Short exercise: Reproduce the data from the line containing "Where should I click to: Click the filter" up to and including the line containing "(x=88, y=274)", substituting "edit" for "pencil" and leaving everything else unchanged.

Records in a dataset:
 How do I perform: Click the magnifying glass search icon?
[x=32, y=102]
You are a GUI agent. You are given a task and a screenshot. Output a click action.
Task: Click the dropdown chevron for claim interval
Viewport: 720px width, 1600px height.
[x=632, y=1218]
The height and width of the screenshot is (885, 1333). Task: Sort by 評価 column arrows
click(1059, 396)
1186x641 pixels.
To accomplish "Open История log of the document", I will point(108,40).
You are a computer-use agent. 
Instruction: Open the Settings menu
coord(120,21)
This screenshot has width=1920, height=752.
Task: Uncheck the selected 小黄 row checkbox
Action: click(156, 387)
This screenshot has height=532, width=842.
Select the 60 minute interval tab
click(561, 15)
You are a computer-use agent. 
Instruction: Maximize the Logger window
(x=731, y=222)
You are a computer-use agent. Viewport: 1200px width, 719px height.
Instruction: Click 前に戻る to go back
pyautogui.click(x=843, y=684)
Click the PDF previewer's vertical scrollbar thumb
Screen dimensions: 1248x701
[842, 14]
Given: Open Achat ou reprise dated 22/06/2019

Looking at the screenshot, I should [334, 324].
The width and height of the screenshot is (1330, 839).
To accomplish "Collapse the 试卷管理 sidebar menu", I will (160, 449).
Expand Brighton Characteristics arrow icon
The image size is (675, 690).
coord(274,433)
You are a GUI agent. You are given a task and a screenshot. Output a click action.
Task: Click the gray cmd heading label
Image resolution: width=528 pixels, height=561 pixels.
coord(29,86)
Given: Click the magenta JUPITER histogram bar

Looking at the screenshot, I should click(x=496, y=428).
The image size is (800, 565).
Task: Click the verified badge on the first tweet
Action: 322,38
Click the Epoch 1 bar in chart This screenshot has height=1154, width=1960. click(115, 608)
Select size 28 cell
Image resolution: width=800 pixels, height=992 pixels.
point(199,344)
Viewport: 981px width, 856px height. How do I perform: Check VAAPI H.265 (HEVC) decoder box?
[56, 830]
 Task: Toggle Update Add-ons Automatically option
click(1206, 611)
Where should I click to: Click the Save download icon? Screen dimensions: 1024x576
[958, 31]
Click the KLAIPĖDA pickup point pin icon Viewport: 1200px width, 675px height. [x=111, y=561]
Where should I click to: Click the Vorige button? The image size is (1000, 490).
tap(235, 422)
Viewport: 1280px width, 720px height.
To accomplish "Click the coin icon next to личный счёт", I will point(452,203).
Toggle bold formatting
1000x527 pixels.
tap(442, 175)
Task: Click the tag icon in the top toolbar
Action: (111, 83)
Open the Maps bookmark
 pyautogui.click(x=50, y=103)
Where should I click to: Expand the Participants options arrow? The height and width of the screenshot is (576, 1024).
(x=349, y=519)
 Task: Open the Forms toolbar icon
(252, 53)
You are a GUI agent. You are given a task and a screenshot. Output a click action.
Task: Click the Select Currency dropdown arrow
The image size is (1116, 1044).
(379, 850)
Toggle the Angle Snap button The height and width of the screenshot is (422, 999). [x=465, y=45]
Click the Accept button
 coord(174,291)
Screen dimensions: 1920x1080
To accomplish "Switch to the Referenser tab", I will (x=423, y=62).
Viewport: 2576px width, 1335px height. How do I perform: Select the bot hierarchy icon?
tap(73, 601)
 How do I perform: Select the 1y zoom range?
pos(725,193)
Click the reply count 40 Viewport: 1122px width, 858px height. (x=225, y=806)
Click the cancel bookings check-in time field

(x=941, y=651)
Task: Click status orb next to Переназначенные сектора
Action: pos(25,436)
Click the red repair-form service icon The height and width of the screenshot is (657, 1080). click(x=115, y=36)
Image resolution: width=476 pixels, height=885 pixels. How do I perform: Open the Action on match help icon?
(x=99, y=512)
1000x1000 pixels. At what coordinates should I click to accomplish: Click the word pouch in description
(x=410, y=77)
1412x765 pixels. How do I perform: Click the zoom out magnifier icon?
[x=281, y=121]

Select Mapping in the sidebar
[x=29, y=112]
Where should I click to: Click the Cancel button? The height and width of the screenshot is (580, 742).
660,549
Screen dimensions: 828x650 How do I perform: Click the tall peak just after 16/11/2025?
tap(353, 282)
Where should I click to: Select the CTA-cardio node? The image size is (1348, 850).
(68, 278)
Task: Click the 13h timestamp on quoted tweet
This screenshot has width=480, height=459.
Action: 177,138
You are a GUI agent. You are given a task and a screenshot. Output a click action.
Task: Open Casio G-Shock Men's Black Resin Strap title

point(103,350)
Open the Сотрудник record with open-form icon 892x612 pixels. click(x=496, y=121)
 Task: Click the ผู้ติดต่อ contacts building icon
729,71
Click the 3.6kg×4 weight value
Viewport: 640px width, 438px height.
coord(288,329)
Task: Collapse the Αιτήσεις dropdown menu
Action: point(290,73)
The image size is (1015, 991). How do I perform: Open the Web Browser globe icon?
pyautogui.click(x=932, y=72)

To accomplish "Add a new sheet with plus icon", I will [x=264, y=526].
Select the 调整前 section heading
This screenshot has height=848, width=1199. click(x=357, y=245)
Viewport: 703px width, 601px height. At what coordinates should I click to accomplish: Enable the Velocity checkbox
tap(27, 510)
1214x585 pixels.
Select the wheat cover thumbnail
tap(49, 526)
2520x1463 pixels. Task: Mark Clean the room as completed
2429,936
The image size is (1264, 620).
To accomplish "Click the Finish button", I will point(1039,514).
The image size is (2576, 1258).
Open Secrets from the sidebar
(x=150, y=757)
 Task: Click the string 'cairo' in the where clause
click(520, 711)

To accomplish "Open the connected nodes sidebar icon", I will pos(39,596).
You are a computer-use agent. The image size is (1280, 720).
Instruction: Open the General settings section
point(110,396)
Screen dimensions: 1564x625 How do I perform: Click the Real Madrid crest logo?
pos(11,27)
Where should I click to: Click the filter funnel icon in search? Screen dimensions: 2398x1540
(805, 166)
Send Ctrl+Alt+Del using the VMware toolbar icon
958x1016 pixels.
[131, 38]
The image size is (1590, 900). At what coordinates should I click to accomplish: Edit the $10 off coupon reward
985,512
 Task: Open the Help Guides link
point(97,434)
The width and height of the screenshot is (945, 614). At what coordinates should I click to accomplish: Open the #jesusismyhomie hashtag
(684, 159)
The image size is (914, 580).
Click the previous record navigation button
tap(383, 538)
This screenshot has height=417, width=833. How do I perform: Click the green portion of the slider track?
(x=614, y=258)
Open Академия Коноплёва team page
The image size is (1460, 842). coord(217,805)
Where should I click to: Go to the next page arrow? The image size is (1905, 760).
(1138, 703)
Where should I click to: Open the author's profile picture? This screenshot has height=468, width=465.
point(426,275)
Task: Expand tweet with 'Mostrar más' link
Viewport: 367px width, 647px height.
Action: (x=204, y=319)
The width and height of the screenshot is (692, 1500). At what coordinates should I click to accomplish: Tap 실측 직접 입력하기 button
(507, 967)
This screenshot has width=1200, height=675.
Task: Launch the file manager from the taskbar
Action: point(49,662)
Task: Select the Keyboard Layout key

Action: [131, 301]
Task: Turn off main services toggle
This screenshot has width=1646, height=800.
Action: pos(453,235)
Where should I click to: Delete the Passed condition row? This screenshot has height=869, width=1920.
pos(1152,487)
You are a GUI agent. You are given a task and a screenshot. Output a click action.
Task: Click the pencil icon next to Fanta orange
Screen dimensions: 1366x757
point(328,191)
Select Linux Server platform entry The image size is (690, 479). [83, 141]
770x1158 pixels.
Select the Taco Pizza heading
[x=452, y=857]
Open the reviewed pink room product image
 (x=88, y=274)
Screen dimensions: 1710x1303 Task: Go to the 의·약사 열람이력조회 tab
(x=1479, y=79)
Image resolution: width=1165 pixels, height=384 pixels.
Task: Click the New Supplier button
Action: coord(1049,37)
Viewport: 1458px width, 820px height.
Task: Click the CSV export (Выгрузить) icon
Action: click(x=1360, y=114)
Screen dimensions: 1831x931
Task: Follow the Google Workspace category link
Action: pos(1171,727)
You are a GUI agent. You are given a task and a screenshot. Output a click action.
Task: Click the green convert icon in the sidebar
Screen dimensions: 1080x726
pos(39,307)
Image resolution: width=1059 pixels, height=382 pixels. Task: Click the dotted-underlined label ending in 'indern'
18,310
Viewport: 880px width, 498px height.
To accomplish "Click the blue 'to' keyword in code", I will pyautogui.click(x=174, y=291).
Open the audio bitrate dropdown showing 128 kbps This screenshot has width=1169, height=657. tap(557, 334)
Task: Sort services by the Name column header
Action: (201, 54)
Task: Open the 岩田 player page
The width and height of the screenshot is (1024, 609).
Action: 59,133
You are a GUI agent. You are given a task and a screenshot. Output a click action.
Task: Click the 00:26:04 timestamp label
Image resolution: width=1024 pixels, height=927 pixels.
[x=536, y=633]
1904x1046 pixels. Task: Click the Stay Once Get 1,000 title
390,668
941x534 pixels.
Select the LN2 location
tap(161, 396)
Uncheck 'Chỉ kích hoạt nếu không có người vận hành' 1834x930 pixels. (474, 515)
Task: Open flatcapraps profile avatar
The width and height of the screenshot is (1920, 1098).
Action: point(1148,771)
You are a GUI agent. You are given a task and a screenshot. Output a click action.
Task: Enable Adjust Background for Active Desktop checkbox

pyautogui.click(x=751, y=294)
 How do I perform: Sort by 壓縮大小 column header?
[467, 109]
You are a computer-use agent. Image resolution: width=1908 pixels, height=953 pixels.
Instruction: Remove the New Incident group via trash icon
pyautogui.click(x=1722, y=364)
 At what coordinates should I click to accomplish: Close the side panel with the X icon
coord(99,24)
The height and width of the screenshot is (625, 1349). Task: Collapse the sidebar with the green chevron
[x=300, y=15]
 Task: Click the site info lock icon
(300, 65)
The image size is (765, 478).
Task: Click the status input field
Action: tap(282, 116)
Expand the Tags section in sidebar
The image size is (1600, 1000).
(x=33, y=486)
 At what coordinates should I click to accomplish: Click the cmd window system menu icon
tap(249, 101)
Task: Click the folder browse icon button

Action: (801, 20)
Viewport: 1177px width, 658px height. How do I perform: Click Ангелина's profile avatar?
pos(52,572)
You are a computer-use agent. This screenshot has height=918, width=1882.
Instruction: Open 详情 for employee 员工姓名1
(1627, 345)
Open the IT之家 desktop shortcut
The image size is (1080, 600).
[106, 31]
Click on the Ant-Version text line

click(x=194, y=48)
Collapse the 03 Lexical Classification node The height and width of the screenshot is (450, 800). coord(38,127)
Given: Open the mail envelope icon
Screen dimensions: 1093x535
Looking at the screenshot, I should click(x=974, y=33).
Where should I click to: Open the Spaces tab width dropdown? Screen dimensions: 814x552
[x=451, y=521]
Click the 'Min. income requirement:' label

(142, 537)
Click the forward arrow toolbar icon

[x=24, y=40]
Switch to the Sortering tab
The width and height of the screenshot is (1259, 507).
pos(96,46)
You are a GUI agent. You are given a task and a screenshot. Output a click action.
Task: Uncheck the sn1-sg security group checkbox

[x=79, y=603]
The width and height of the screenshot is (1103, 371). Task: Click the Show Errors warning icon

Task output:
Where should I click to: Click the filter funnel icon in search? Screen dimensions: 2398x1540
(805, 166)
Send Ctrl+Alt+Del using the VMware toolbar icon
958x1016 pixels.
[131, 38]
The image size is (1590, 900). At what coordinates should I click to accomplish: Edit the $10 off coupon reward
985,512
 Task: Open the Help Guides link
point(97,434)
The width and height of the screenshot is (945, 614). At what coordinates should I click to accomplish: Open the #jesusismyhomie hashtag
(684, 159)
The image size is (914, 580).
Click the previous record navigation button
tap(383, 538)
This screenshot has height=417, width=833. How do I perform: Click the green portion of the slider track?
(x=614, y=258)
Open Академия Коноплёва team page
The image size is (1460, 842). coord(217,805)
Where should I click to: Go to the next page arrow? The image size is (1905, 760).
(1138, 703)
Where should I click to: Open the author's profile picture? This screenshot has height=468, width=465.
point(426,275)
Task: Expand tweet with 'Mostrar más' link
Viewport: 367px width, 647px height.
Action: (x=204, y=319)
The width and height of the screenshot is (692, 1500). At what coordinates should I click to accomplish: Tap 실측 직접 입력하기 button
(507, 967)
This screenshot has width=1200, height=675.
Task: Launch the file manager from the taskbar
Action: point(49,662)
Task: Select the Keyboard Layout key

Action: [131, 301]
Task: Turn off main services toggle
This screenshot has width=1646, height=800.
Action: pos(453,235)
Where should I click to: Delete the Passed condition row? This screenshot has height=869, width=1920.
pos(1152,487)
You are a GUI agent. You are given a task and a screenshot. Output a click action.
Task: Click the edit icon next to Fanta orange
Screen dimensions: 1366x757
point(328,191)
Select Linux Server platform entry The image size is (690, 479). [83, 141]
770x1158 pixels.
Select the Taco Pizza heading
[x=452, y=857]
Open the reviewed pink room product image
 (x=88, y=274)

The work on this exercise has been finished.